__Source text__:
○ ○ ○ ○ ○ ○ ○
Blog, Cognitive computing

Cogito and cognitive biases

As humans immersed in an ocean of data, we strive to take advantage of all of the information available to us in a way that is both rational and logical. However, whether we realize it or not, we make many decisions based on our gut instinct, on limited personal experience and on very little information, often from unverifiable sources (for example, infographics, posts or articles or even celebrities who promote products that we’re interested in).

We often assume that the first page of search results are the “right” results, and these become our point of reference around which to make our considerations. We may add that to the fact that it’s practically in our DNA to prefer and actively seek out the information, ideas and opinions that match their own while discarding information to the contrary. This is known as “confirmation bias”.

Soon, we completely ignore the results of our research because we tend to over value and attach ourselves to the first piece of information offered to us that confirms our preconceived ideas. This is known as “anchor bias”. (The book “Thinking, Fast and Slow” by psychologist and nobel prize winner Daniel Kahneman covers these topics in depth).
○ ○ ○ ○ ○ ○ ○
__Records provided__:
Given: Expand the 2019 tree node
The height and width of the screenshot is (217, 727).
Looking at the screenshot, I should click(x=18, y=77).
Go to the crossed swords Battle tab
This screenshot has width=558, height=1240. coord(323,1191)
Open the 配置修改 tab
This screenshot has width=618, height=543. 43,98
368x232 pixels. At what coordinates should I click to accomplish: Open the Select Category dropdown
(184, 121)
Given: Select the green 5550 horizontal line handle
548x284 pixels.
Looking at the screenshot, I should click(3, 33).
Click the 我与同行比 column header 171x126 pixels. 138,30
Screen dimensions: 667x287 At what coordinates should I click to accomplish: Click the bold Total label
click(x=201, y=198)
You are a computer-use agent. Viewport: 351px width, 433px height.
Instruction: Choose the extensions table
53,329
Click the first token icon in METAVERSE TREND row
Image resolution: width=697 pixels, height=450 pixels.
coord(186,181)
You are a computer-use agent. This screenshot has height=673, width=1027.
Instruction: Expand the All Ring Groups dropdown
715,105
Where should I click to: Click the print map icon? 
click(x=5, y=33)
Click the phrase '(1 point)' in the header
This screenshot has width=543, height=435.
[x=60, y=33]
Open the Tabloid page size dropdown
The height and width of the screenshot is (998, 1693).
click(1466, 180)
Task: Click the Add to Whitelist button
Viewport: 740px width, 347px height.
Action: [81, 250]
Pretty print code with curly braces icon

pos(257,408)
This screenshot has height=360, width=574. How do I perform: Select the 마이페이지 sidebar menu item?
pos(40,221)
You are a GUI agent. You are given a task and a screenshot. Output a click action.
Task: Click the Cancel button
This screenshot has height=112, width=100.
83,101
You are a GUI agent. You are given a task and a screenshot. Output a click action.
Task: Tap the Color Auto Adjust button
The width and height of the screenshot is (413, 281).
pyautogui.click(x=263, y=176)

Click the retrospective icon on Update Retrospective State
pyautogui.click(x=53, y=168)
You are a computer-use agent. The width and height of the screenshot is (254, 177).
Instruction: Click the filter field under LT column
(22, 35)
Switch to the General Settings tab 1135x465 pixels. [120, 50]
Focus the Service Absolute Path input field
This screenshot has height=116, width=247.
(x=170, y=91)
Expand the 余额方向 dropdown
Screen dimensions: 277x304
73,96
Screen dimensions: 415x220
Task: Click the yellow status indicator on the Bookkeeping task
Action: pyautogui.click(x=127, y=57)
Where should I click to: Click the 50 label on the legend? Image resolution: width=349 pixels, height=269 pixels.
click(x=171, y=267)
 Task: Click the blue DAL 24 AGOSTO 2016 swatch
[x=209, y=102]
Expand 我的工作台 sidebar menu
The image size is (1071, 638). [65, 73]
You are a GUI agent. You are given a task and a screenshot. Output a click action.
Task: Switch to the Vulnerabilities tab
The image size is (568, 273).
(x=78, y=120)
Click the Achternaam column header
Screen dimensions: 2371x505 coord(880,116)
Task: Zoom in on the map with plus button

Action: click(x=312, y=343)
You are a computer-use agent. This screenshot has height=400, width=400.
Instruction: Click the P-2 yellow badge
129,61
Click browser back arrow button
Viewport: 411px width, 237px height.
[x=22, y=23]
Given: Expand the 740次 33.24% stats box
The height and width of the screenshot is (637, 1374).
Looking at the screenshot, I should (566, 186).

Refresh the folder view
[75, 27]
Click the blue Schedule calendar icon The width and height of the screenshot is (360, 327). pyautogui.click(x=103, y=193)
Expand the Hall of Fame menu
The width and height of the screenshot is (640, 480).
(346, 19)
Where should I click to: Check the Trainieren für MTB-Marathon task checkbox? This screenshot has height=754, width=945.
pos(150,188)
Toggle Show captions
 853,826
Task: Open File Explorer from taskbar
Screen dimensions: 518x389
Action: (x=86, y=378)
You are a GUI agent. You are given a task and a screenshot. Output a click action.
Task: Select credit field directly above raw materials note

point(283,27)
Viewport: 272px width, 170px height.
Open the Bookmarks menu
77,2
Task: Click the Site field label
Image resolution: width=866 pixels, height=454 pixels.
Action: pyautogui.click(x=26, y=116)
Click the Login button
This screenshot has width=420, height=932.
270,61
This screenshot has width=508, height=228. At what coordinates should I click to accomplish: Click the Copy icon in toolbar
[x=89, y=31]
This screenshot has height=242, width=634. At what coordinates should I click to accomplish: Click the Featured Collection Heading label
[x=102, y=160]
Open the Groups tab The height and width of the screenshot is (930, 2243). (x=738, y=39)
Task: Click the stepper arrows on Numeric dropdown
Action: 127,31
○ ○ ○ ○ ○ ○ ○
__To do__:
[1] Answer these questions from the blog post on cognitive biases:
(a) What name does the post give to seeking out information that matches one's own ideas while discarding information to the contrary?
(b) What do we often assume about the first page of search results?
(c) What book does the post name as covering these topics in depth, and who wrote it?
[2] The blog post on cognitive biases gives examples of unverifiable sources. List every one.
[3] Go on with the blog post on cognitive biases, starting after its last sentence.

__Exercise results__:
[1]
(a) Confirmation bias.
(b) That they are the "right" results.
(c) "Thinking, Fast and Slow" by Daniel Kahneman.

[2]
- Infographics
- Posts
- Articles
- Celebrities who promote products that we're interested in

[3]
Regardless of how limited our base data may be and the errors or noise that it may contain, other distortions are lurking that contribute to us making choices that are less logical and instinctive. For one, many of us are subject to what is known as the “sunk cost fallacy.” This essentially means that we may be more motivated by the prospect of loss than the promise of gains. If we’ve already invested in something, we may continue to invest in it, even if it has proven to be a poor choice (that has a lot to do with humans’ innate aversion to losing, but that’s another post). Additionally, we may take the mental shortcut known as an “availability heuristic” to give greater relevance in decision making to things that are top of mind (often driven by the rapid succession of information pushed to us), even if they’re not actually relevant.

Helping people make the best decisions in a timely manner is the true added value of cognitive computing. While it cannot completely prevent these cognitive biases that instinctively trigger our brains, it can mitigate the damage. Thanks to its enrichment of the information on which we base our choices, cognitive computing can reduce the noise in information and offer quality content and documentation that might otherwise be ignored.

With deep semantic analysis, we can transparently and automatically help people make better decisions. Cognitive computing helps by making various types of content accessible and verifiable, especially heterogenous types of content focused on a specific topic of interest and provides new interpretations, suggesting unexpected relationships between data based on any inspiration or choice.

And, it offers new ways of interpreting reports and data that are at the foundation of knowledge gathering and decision making.

The cognitive Cogito technology analyzes content the way that people do, proposing results that anyone can independently verify (unlike cryptic statistical-mathematical algorithms where the output itself is a challenge to work with, much less to interpret).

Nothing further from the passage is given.